The -host option is not required, and enables you to check the status of a different host than the current node.

To get the basic information about the currently configured services on a node and current status, use the services verb command:

shell> trepctl services
Processing services command...
NAME              VALUE
----              -----
appliedLastSeqno: 211
appliedLatency  : 17.66
role            : slave
serviceName     : firstrep
serviceType     : local
started         : true
state           : ONLINE
Finished services command...

In the above example, the output shows the last sequence number and latency of the host, in this case a slave, compared to the master from which it is processing information. In this example, the last sequence number and the latency between that sequence being processed on the master and applied to the slave is 17.66 seconds. You can compare this information to that provided by the master, either by logging into the master and running the same command, or by using the host command-line option:

shell> trepctl -host host1 services
Processing services command...
NAME              VALUE
----              -----
appliedLastSeqno: 365
appliedLatency  : 0.614
role            : master
serviceName     : firstrep
serviceType     : local
started         : true
state           : ONLINE
Finished services command...

By comparing the appliedLastSeqno for the master against the value on the slave, it is possible to determine that the slave and the master are not yet synchronized.
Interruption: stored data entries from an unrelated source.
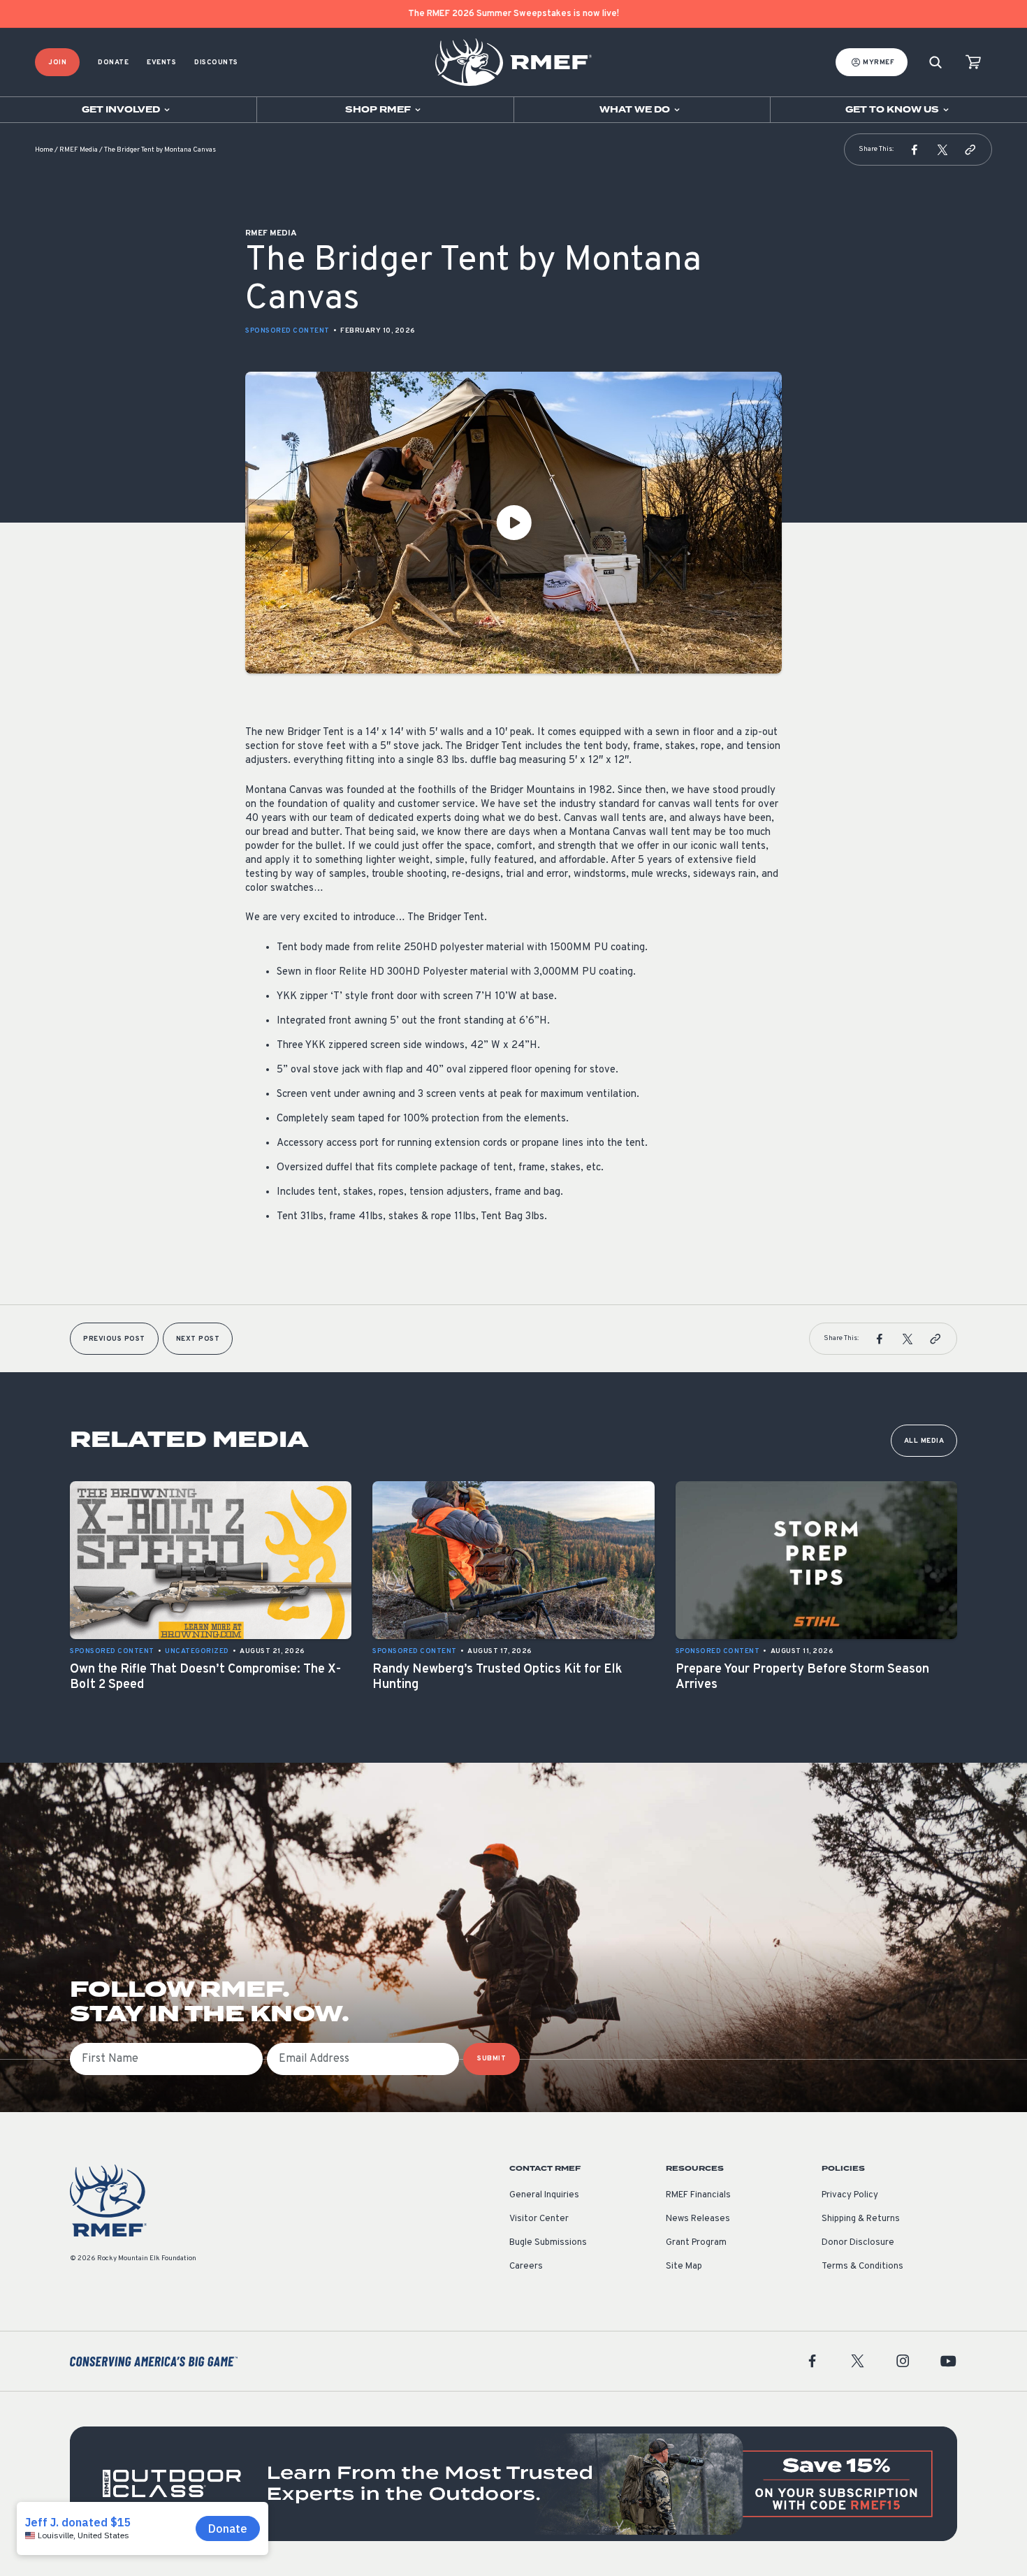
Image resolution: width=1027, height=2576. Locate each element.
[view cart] (973, 62)
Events (161, 62)
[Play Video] (513, 523)
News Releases (698, 2219)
For a more detailed output of the current status, use the status command, which provides much more detailed output of the current replication status:

shell> trepctl status
Processing status command...
NAME                     VALUE
----                     -----
appliedLastEventId     : mysql-bin.000064:0000000002757461;0
appliedLastSeqno       : 212
appliedLatency         : 263.43
channels               : 1
clusterName            : default
currentEventId         : NONE
currentTimeMillis      : 1365082088916
dataServerHost         : host2
extensions             : 
latestEpochNumber      : 0
masterConnectUri       : thl://host1:2112/
masterListenUri        : thl://host2:2112/
maximumStoredSeqNo     : 724
minimumStoredSeqNo     : 0
offlineRequests        : NONE
pendingError           : NONE
pendingErrorCode       : NONE
pendingErrorEventId    : NONE
pendingErrorSeqno      : -1
pendingExceptionMessage: NONE
pipelineSource         : thl://host1:2112/
relativeLatency        : 655.915
resourcePrecedence     : 99
rmiPort                : 10000
role                   : slave
seqnoType              : java.lang.Long
serviceName            : firstrep
serviceType            : local
simpleServiceName      : firstrep
siteName               : default
sourceId               : host2
state                  : ONLINE
timeInStateSeconds     : 893.32
uptimeSeconds          : 9370.031
version                : Tungsten Replicator 4.0.7 build 696
Finished status command...

Similar to the host specification, trepctl provides information for the default service. If you have installed multiple services, you must specify the service explicitly:

shell> trepctrl -service servicename status

If the service has been configured to operate on an alternative management port, this can be specified using the -port option. The default is to use port 10000.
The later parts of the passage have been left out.